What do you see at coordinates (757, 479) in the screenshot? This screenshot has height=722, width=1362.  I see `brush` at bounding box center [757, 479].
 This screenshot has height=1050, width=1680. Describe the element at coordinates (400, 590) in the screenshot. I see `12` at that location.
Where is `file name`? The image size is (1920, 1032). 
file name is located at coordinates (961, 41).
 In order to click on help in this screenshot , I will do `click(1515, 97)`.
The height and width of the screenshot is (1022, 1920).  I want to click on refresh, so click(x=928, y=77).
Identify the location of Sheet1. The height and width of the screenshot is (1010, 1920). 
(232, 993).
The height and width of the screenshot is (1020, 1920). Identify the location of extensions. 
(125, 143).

======

* Requirement
Please output all of the rows above again, word for word and in their original order.

* Full response
What do you see at coordinates (757, 479) in the screenshot? This screenshot has height=722, width=1362.  I see `brush` at bounding box center [757, 479].
 This screenshot has height=1050, width=1680. Describe the element at coordinates (400, 590) in the screenshot. I see `12` at that location.
Where is `file name`? The image size is (1920, 1032). 
file name is located at coordinates (961, 41).
 In order to click on help in this screenshot , I will do `click(1515, 97)`.
The height and width of the screenshot is (1022, 1920).  I want to click on refresh, so click(x=928, y=77).
Identify the location of Sheet1. The height and width of the screenshot is (1010, 1920). 
(232, 993).
The height and width of the screenshot is (1020, 1920). Identify the location of extensions. 
(125, 143).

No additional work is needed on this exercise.